— Start of Provided entries —

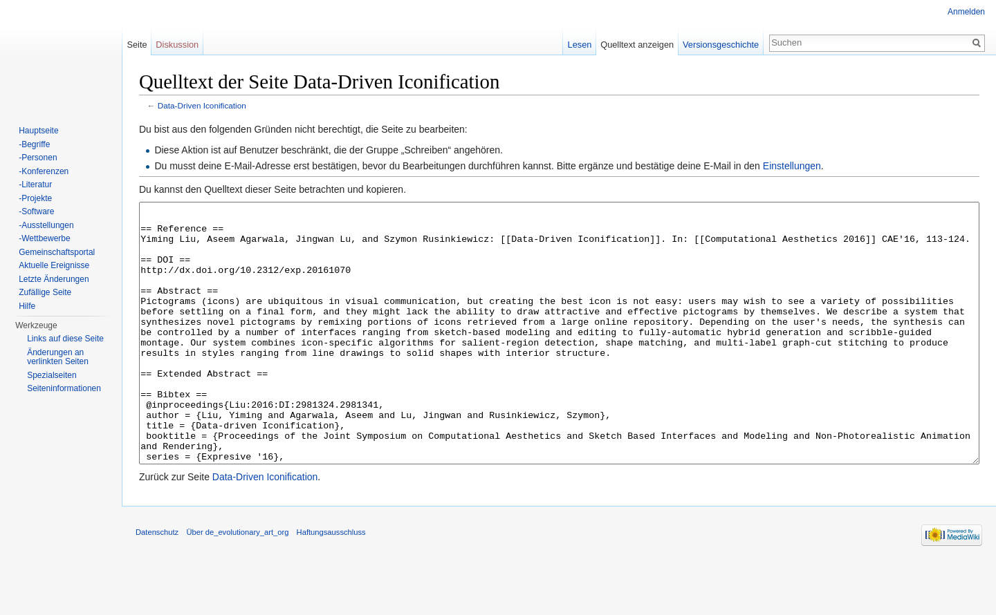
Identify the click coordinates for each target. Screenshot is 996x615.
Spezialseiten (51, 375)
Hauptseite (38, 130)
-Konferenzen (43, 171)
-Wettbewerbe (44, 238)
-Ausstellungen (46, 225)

— End of Provided entries —

• **Brief**
Reproduce the records above line for line without altering any wording, and leave the pictures out.

• **Written response**
Identify the click coordinates for each target. Screenshot is 996x615.
Spezialseiten (51, 375)
Hauptseite (38, 130)
-Konferenzen (43, 171)
-Wettbewerbe (44, 238)
-Ausstellungen (46, 225)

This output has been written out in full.